Exercise description: In the items below, reproduce everything from the line containing "You are a GUI" down to the line containing "This screenshot has", replacing "agent" with "assistant" and keeping every other character the same. Return only those lines.

Records supplied:
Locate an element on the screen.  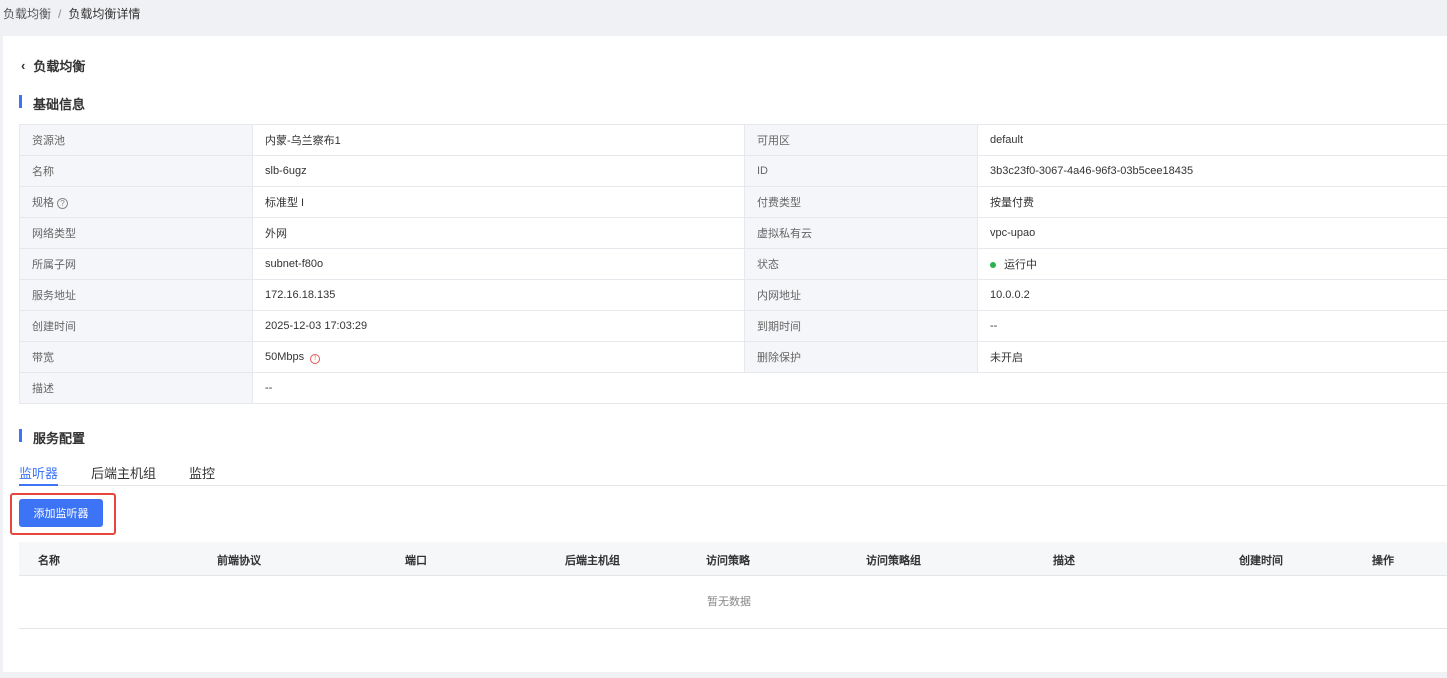
label-delete-protection: 删除保护 is located at coordinates (861, 357).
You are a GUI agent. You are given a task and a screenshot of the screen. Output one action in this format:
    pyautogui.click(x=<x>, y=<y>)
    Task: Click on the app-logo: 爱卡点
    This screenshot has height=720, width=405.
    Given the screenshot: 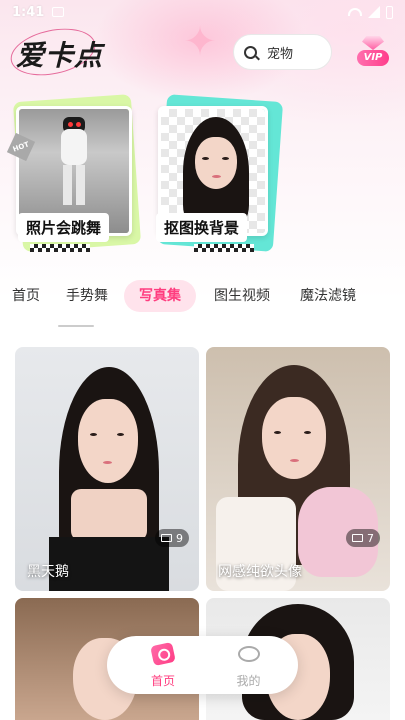 What is the action you would take?
    pyautogui.click(x=60, y=56)
    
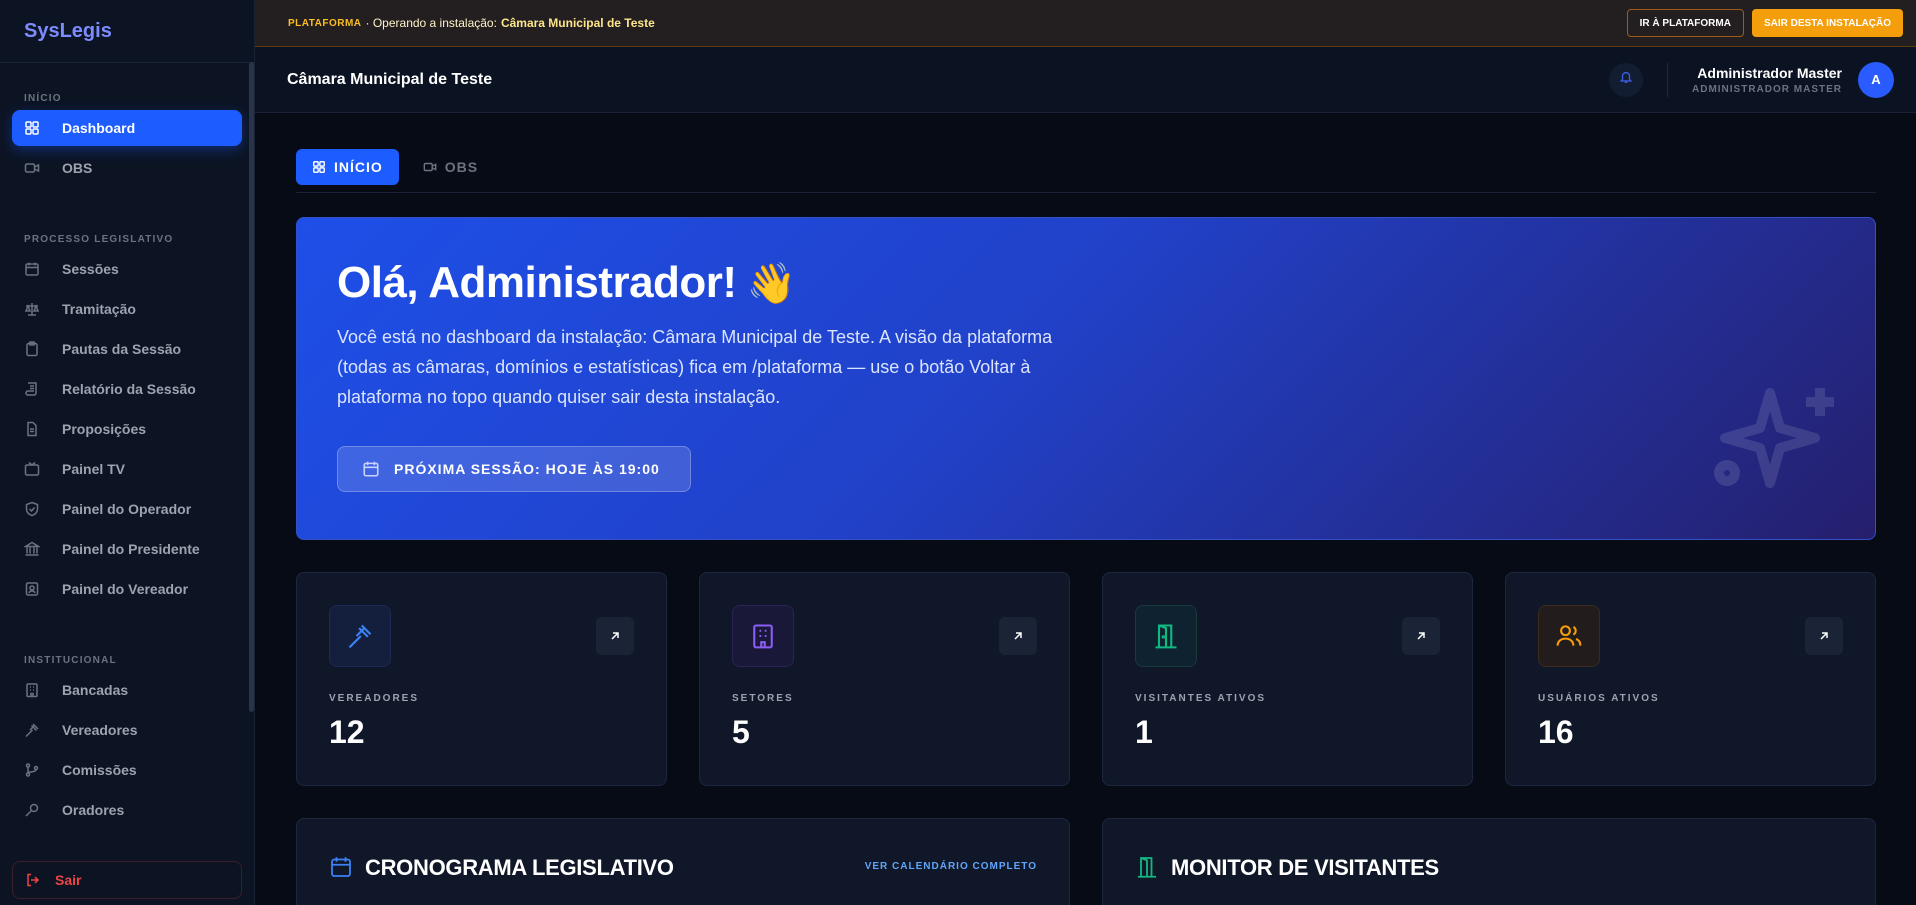 The image size is (1916, 905). Describe the element at coordinates (70, 660) in the screenshot. I see `section-title-institucional: INSTITUCIONAL` at that location.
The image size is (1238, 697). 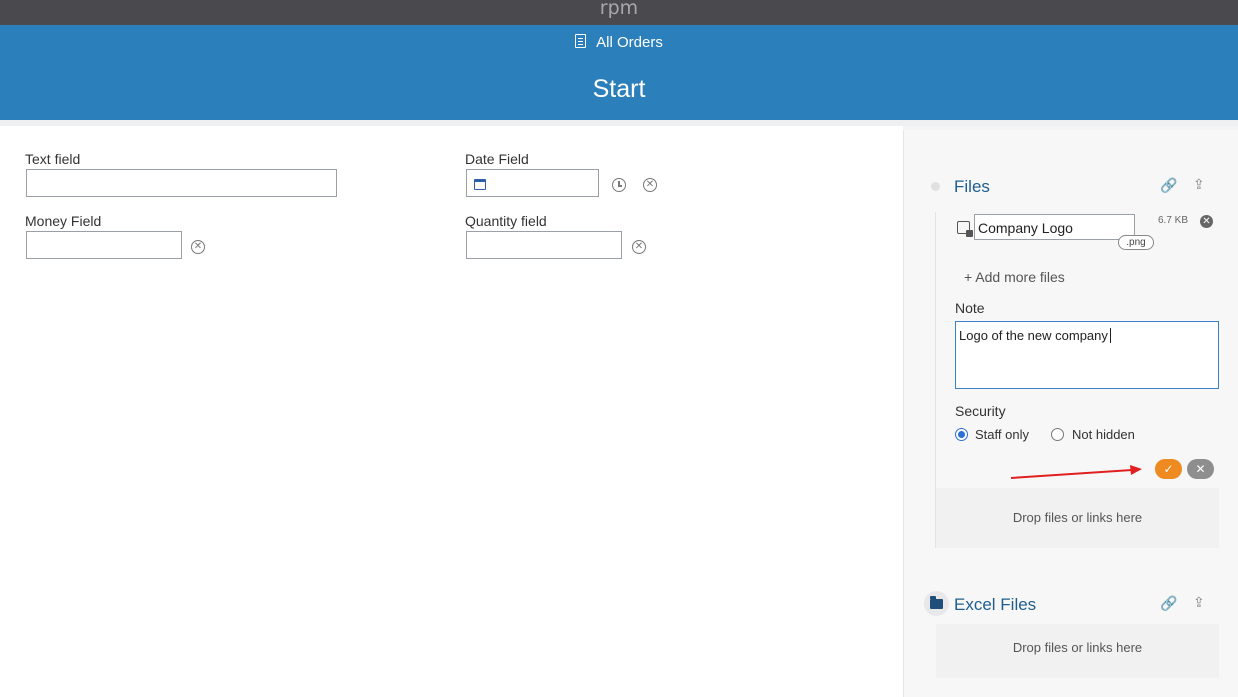 I want to click on folder-icon, so click(x=936, y=602).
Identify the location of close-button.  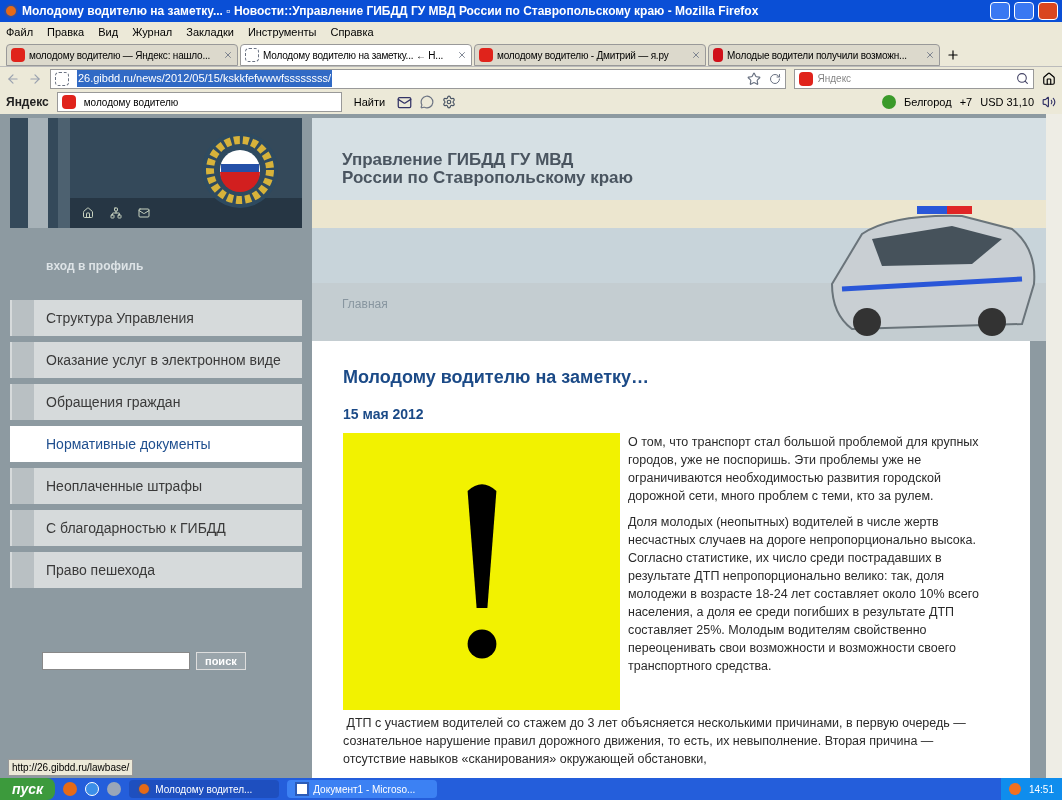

Answer space:
You are a GUI assistant. You are given a task and a screenshot of the screen. Output one action in this format:
    pyautogui.click(x=<x>, y=<y>)
    Task: Click on the app-logo: 爱卡点
    This screenshot has height=720, width=405.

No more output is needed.